From: MSN NicknameEagle_wng  (Original Message)    Sent: 4/19/2006 2:25 PM

Wednesday, April 19, 2006

Official Silence
By Yulia Latynina

For the past two weeks, the state television stations have given blanket coverage to the growing threat of skinheads. Mindless nationalism is obviously a very bad thing. Yet something prevents me from joining in the chorus of indignation on the television news.
The main reason is that the Kremlin is exploiting the issue of nationalism as part of a blatant political strategy. In the run-up to the presidential election in 2008, the specter of rising nationalism will be used to frighten us into voting for the incumbent.

There is also a disturbing discrepancy between the official indignation about skinheads and the official silence about so much else. Take the case of Zaur Tutov, the culture minister from the North Caucasus republic of Kabardino-Balkaria, who was attacked by a gang of skinheads earlier this month. The attack, which left Tutov with a broken jaw, set off the current spate of official concern about hate crimes.

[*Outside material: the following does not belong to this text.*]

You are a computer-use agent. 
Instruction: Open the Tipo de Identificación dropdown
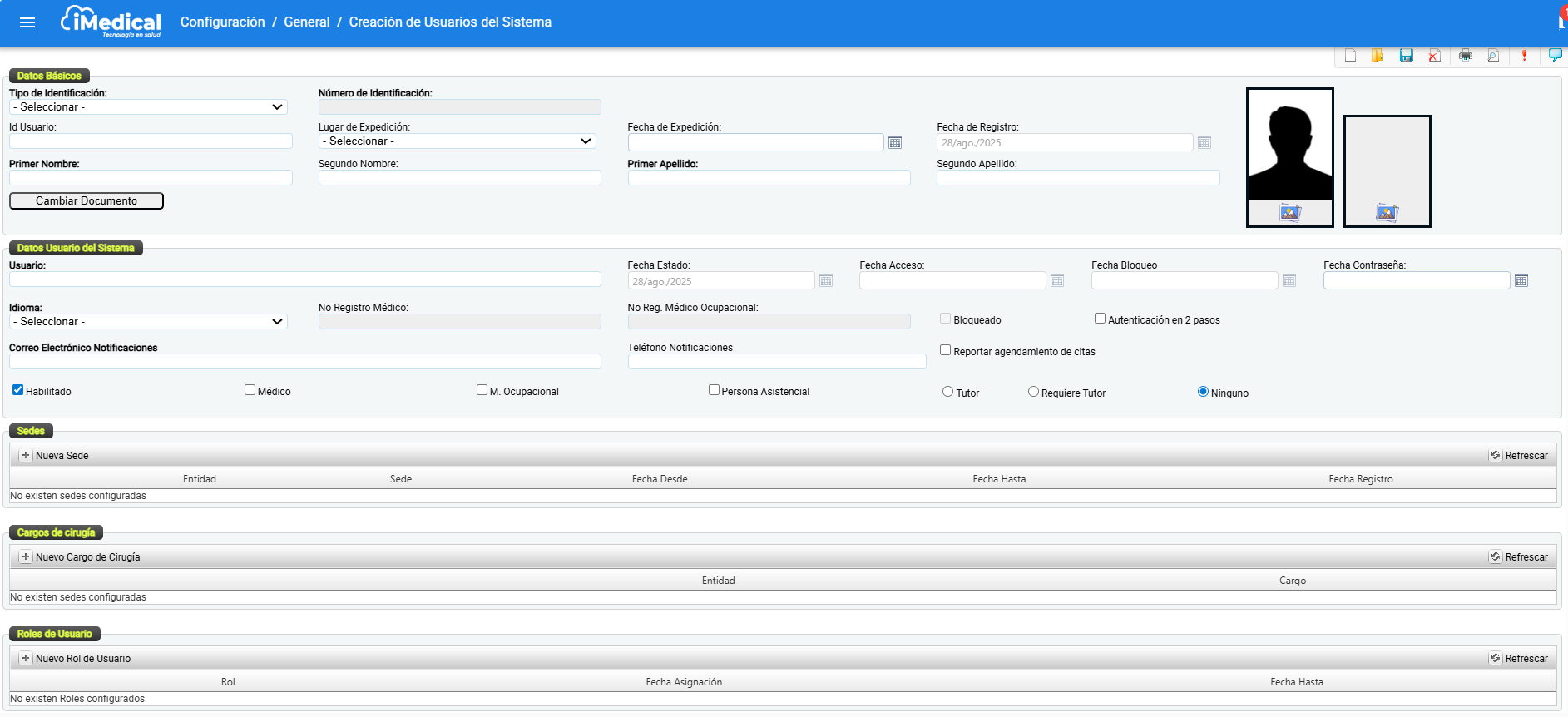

For several years now, ethnic Kabardins belonging to the Jamaat of Kabardino-Balkaria have been tortured and humiliated by the authorities. Their desperate requests for protection have fallen on deaf ears. When these people took up arms in the regional capital, Nalchik, on Oct. 13, 2005, and attacked the cops who had terrorized them for so long, no one in the government ever publicly asked the obvious question: Why had these people turned to violence?

It's highly unlikely that the beer-swilling defenders of the Russian people ever saw photographs of the rebels in Nalchik, their faces disfigured by torture. But they unconsciously know that if the cops in Nalchik can get away with kicking a pregnant woman in the stomach, then breaking a man's jaw in Moscow is downright liberal by comparison.

In Moscow, skinheads broke Zaur Tutov's jaw. In the North Caucasus, tanks have been used in special operations for the last two years. In Nalchik, the leader of the Yarmuk jamaat, Muslim Atayev, was gunned down in January 2005 along with his 8-month-old daughter. In the Dagestani village of Solnechnoye in the Khasavyurt region, on the border with Chechnya, cops fired a grenade launcher at a nursery in the course of a special operation despite the desperate appeals of one of the mothers. Among the victims was the 6-year-old daughter of a local imam, who had allowed guerrillas to stay the night at his house. A short while later in nearby Khasavyurt, a 3-year-old child was killed in cold blood during a similar operation. The child lived across the hall from an apartment occupied by guerrillas.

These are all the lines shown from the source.